▸ Problem to solve:
Keep to one stretch of the data below, the lines from the one with "has height=827, width=1452." up to and including the one with "Click the HACK", and return that stretch exactly.

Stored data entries
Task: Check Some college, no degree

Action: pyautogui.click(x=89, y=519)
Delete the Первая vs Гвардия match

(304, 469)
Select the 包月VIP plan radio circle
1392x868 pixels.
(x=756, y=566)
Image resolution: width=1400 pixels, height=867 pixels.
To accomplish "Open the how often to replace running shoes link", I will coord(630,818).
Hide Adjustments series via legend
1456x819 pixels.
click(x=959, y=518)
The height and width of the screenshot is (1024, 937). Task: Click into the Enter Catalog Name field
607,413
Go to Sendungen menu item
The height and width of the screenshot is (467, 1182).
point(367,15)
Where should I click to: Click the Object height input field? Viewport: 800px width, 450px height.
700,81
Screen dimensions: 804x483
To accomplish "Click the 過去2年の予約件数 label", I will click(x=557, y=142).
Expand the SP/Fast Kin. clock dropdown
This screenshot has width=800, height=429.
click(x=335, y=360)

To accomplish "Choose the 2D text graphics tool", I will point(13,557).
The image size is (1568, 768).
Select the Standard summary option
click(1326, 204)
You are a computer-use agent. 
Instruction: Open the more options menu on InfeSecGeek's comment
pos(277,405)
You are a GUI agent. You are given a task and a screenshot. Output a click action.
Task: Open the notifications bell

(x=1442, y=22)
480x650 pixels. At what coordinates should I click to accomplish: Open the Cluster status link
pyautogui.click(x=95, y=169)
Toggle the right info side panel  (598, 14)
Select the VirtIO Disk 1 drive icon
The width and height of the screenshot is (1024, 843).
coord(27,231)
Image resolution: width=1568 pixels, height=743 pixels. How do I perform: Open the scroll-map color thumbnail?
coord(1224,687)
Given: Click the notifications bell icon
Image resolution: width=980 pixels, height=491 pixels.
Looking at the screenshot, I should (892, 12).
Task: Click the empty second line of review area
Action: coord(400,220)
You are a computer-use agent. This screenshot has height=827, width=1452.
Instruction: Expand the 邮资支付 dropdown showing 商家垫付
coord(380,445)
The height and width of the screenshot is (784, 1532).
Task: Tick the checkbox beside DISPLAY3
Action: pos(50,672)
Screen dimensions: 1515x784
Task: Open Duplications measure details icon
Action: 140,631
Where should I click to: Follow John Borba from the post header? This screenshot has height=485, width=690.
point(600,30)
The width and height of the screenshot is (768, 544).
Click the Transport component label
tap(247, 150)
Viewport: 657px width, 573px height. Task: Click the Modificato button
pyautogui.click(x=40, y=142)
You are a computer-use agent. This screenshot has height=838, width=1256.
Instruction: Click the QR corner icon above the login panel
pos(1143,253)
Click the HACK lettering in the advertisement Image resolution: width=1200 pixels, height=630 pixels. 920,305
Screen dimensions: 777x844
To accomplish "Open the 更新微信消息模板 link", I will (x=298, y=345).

▸ Output for this exercise:
You are a computer-use agent. This screenshot has height=827, width=1452.
Instruction: Expand the 邮资支付 dropdown showing 商家垫付
coord(380,445)
The height and width of the screenshot is (784, 1532).
Task: Tick the checkbox beside DISPLAY3
Action: pos(50,672)
Screen dimensions: 1515x784
Task: Open Duplications measure details icon
Action: 140,631
Where should I click to: Follow John Borba from the post header? This screenshot has height=485, width=690.
point(600,30)
The width and height of the screenshot is (768, 544).
Click the Transport component label
tap(247, 150)
Viewport: 657px width, 573px height. Task: Click the Modificato button
pyautogui.click(x=40, y=142)
You are a computer-use agent. This screenshot has height=838, width=1256.
Instruction: Click the QR corner icon above the login panel
pos(1143,253)
Click the HACK lettering in the advertisement Image resolution: width=1200 pixels, height=630 pixels. 920,305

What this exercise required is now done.